Source extract

......

# try to match https://github.com/danijar/dreamerv2/blob/main/dreamerv2/configs.yaml#L81
# the differences of hparams are mentioned in comments

seed: 73
cuda: 0 # use_gpu
# RAM: ~10G
env:
  env_type: atari
  env_name: Pong

  num_eval_tasks: 5 # num of eval episodes; dreamer uses 1

train:
  # 1852*27000 = 50M steps = 200M frames (action repeat = 4)
  num_iters: 1852 # number meta-training iterates
  num_init_rollouts_pool: 1 # before training
  num_rollouts_per_iter: 1

  num_updates_per_iter: 0.01 # dreamer uses 0.0625

  # buffer params
  buffer_type: seq_efficient
  buffer_size: 2e6 # dreamer
  batch_size: 50 # dreamer
  sampled_seq_len: 50 # dreamer
  sample_weight_baseline: 0.0

eval:
  eval_stochastic: false # also eval stochastic policy
  log_interval: 10 # (9x more frequent than dreamer)

......

Given data
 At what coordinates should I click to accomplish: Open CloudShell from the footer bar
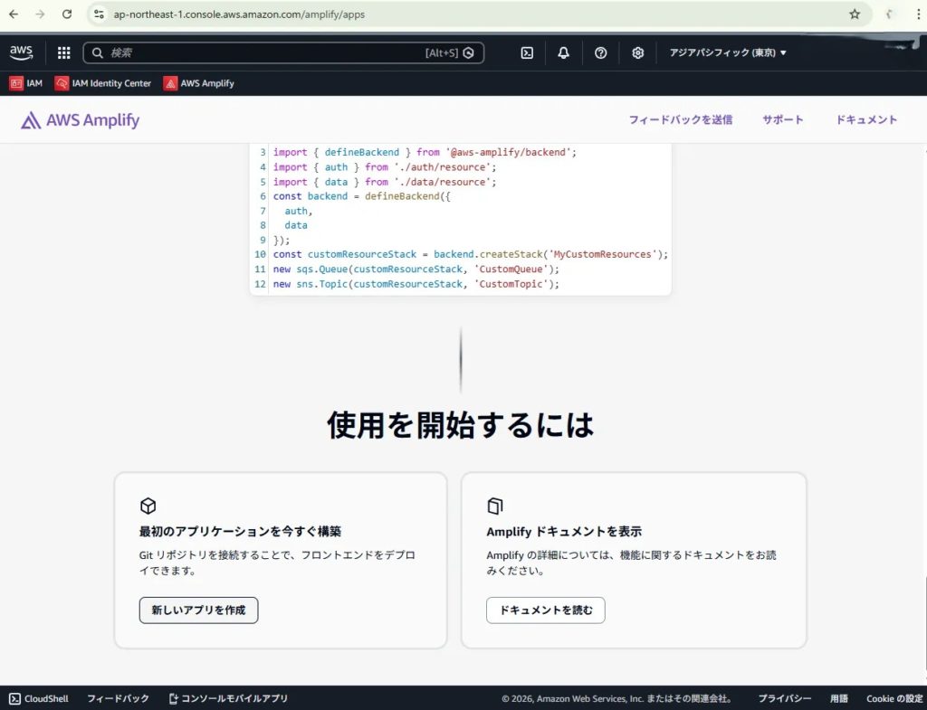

......

Continue the YAML training config for Atari Pong from its final line.

  save_interval: -1
  log_tensorboard: true

policy:
  separate: True
  seq_model: gru # [lstm, gru] dreamer uses gru
  algo_name: sacd # only support sac-discrete

  action_embedding_size: 64 # 18-dim
  observ_embedding_size: 0 # use image encoder instead
  image_encoder: 
    from_flattened: True
    normalize_pixel: True
    depths: [32, 64, 128, 256] # make it smaller to match the world model
    embed_size: 256
    kernel_size: 4
    stride: 2
    activation: elu

  reward_clip: true
  reward_embedding_size: 16
  rnn_hidden_size: 512 

  dqn_layers: [400, 400]
  policy_layers: [400, 400]
  lr: 0.0003
  gamma: 0.99 # dreamer uses 0.999
  tau: 0.005

  sacd:
    entropy_alpha: 0.01 # dreamer uses 0.001
    automatic_entropy_tuning: False
    target_entropy: None # the ratio: target_entropy = ratio * log(|A|)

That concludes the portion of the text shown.